[Dixielandjazz] Re: Dixielandjazz Digest, Vol 8, Issue 36

Stephen Barbone barbonestreet at earthlink.net
Sun Aug 24 23:33:04 PDT 2003

> Anton Crouch wrote:

> Rob McCallum raises an interesting issue with his claim that the Ciro's
> Coon Club Orchestra London recordings of 1916 are the first jazz
> recordings. He also opens a can of worms because, if the Ciro's records are
> jazz, it's open slather all the way back to 1897 to find earlier examples.
> First, I agree with me ole mate Bill Haesler that these Ciro's records are
> not jazz. They are ragtime-influenced banjo performances of popular tunes.
> They are syncopated, but they don't swing and I can't hear any blues
> influence.

Well, maybe jazz, maybe not. Who says jazz has to be blues influenced? Certainly not folks like Bix, and other notable "jazz" icons. Or where it it written that jazz must swing? Certainly the ODJB "Darktown Strutters Ball" (whenever it was recorded) referred to below does not swing, nor do other examples of their work. Also consider Stan Kenton et al when discussing swing as a necessary element to jazz. Finally, there are those who jazz writers who claim that ragtime became jazz primarily when the time was changed to the 4/4 time of early New Orleans Jazz from the 2/4 time of ragtime. Other than that, jazz and ragtime are pretty much identical.

> Steve Barbone's reference to James R Europe is most interesting. A lot of
> Europe's early (pre 1917) work dances along very nicely but, to me, it
> lacks that spark that we call jazz.

Spark? To my ears Europe's records have plenty of spark. Somewhere in my memory banks are examples of jazz writers calling what Europe played jazz, and referring to his Carnegie hall Concert circa 1914 or whenever, as the first jazz concert at Carnegie. I suspect a dedicated researcher could come up with an example or two. Big band, lots of banjos, etc., but who says 92 piece bands can't play jazz? Perhaps it is just a bit different from what we prefer to call jazz, but jazz never the less?

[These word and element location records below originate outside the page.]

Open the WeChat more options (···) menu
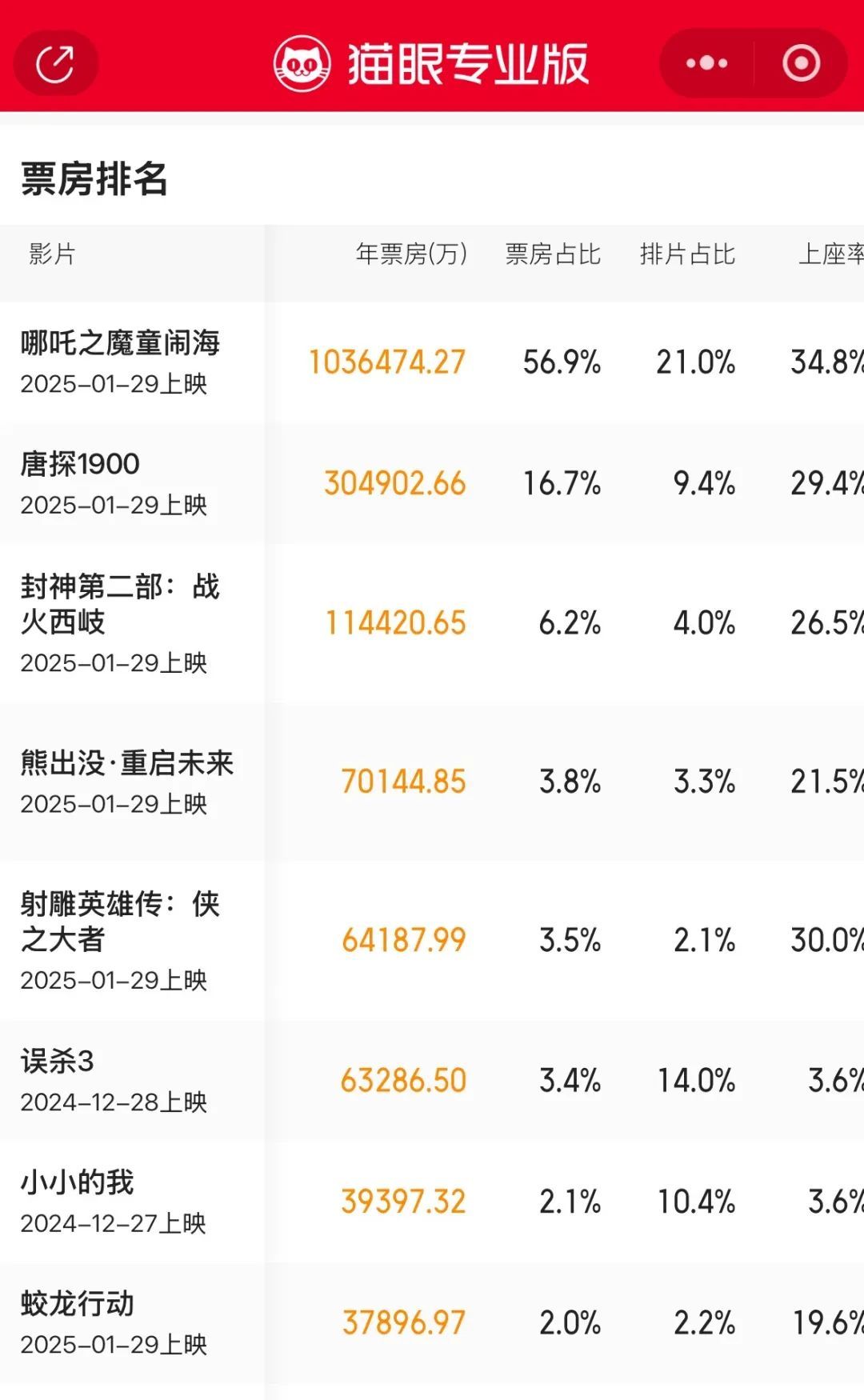Viewport: 864px width, 1400px height. click(704, 62)
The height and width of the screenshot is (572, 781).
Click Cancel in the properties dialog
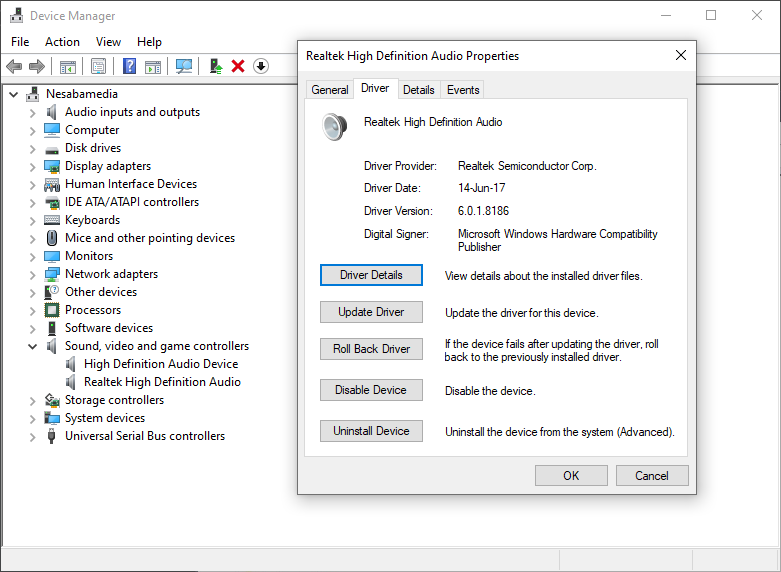tap(651, 476)
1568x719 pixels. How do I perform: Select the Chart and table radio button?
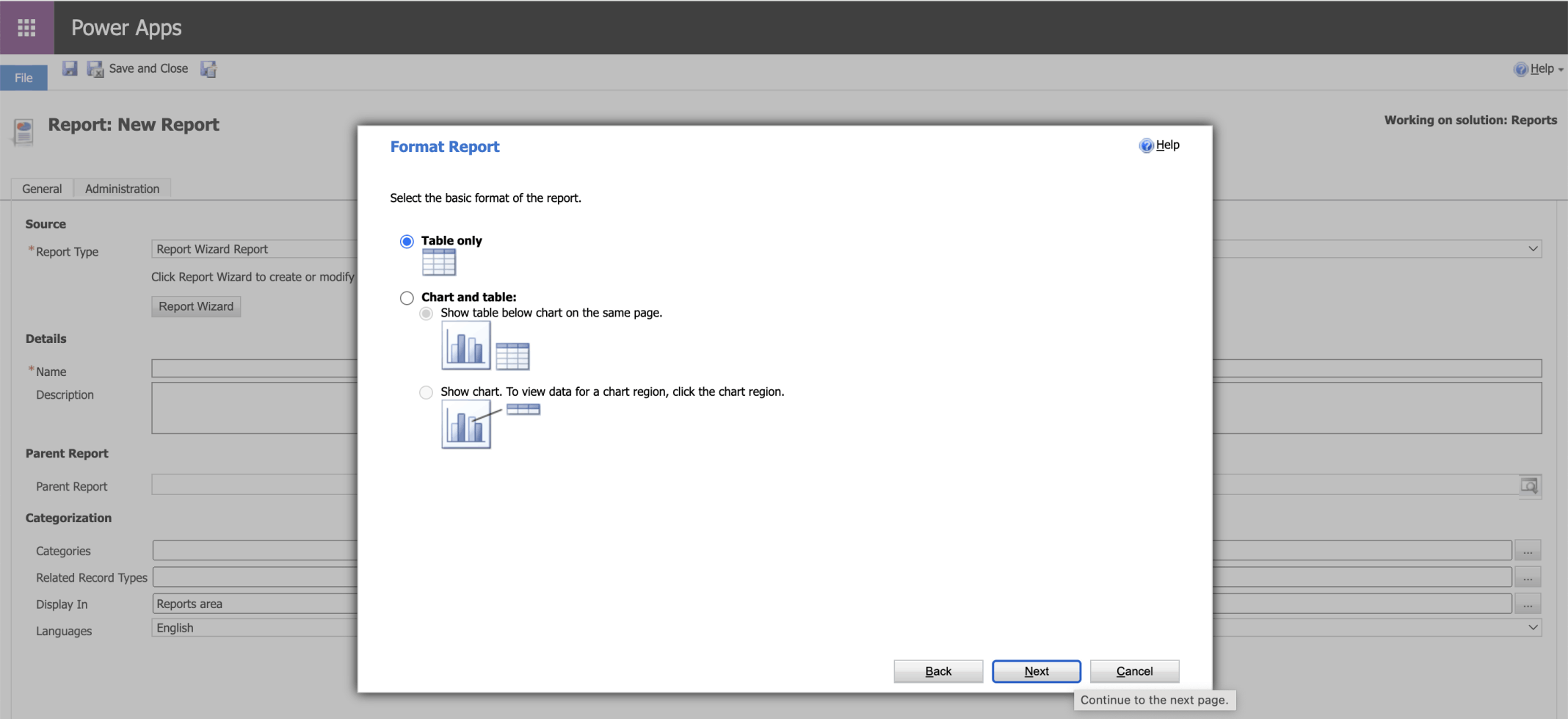point(407,298)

> The BIG issue is "what is that spark"? Its absence or presence can be
> demonstrated by comparing, for example, Europe's March 1919 recording of
> "Darktown strutters ball" with the ODJB's May 1917 (sorry Steve) version.
> Another, even clearer, example is the difference between the performances
> of "High society" by Prince's Band (May 1911) and King Oliver (June 1923).

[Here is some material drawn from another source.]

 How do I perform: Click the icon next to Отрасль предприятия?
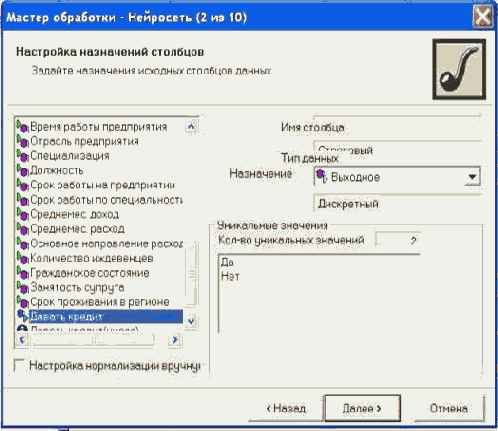(x=22, y=141)
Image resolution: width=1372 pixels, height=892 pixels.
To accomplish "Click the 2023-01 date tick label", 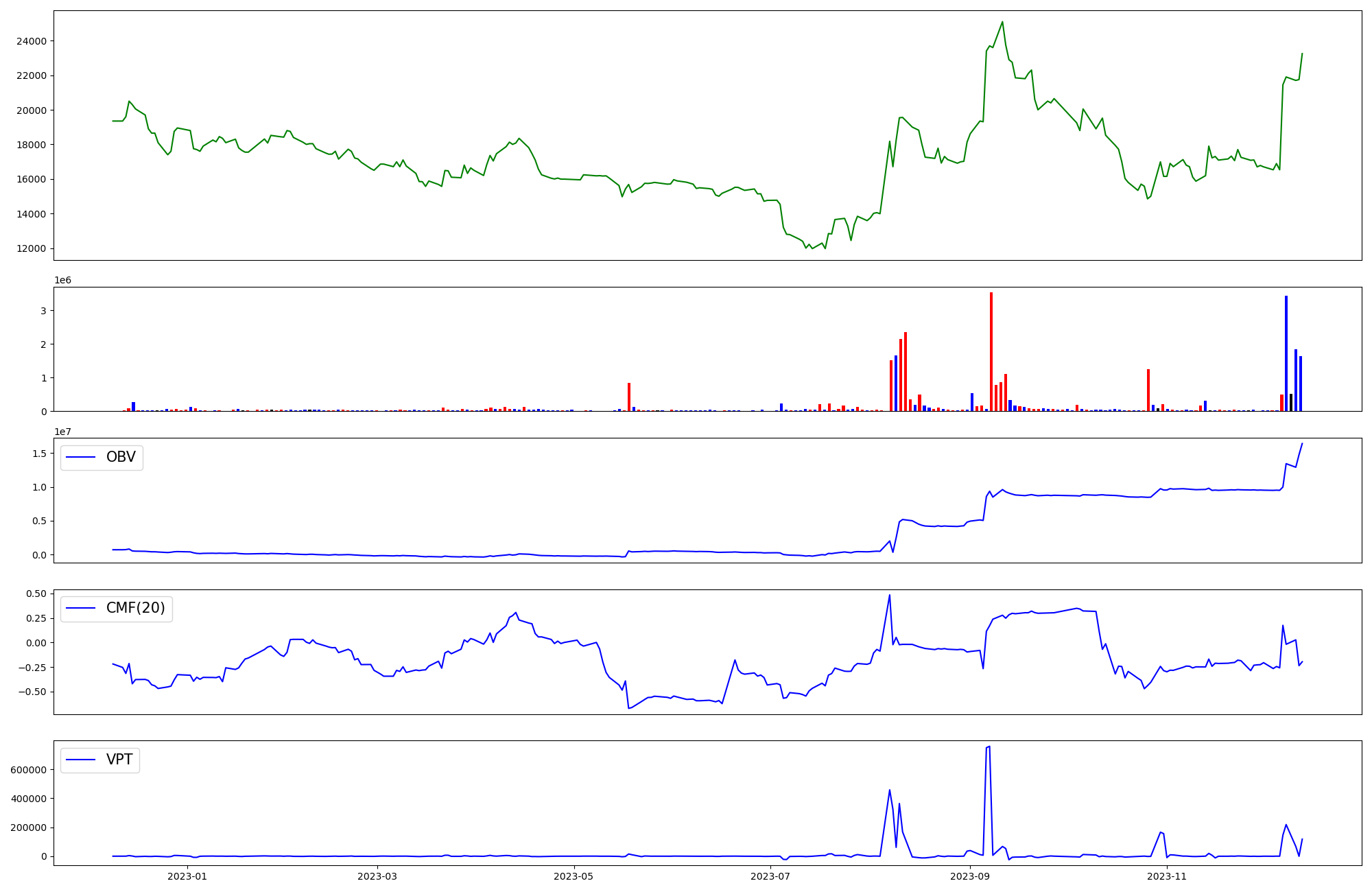I will tap(187, 876).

I agree, "what is 'Spark'"? Darktown Strutters Ball (recorded Jan or May 1917, take your pick ;-) ) as I hear it, is the worst ever example of recorded music by the ODJB. IMO, the above examples are differences in style rather than "Spark".  Even so, we've discussed before whether or not ODJB arrangements were either totally scored or totally memorized. For those who think jazz must be improv, there is precious little, if any, of it on those ODJB recordings. If one writes out the various takes of the same tunes, one sees clearly that they are virtually identical.  Any differences are so very minor, that they suggest "mistakes" in the performance rather than improvisation.

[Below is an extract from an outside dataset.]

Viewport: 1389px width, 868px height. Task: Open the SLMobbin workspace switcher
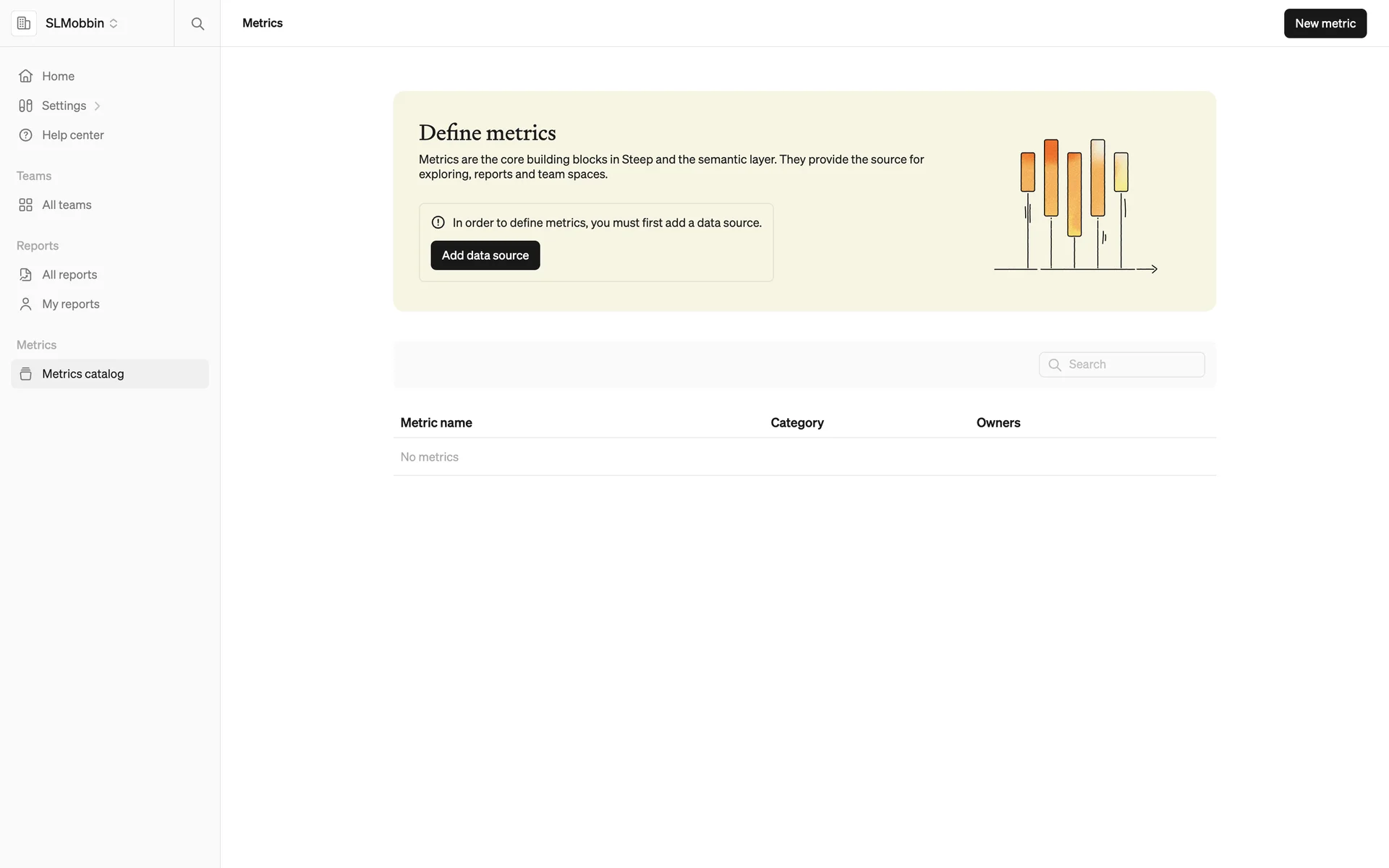[82, 23]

John Phillip Sousa and Alphonse Picou could both, no doubt, play High Society with Spark. Yet Sousa's might not be jazz. Perhaps we need a better definition of the difference? Could it be that 4/4 New Orleans rhythm?

Following up on the New Orleans origins of jazz, it seems to me that perhaps the New Orleans rhythmic figures as applied to various forms of music was a very necessary ingredient to the beginnings of jazz. And as I hear it, the beginning was 4/4 New Orleans time as applied to ragtime tunes.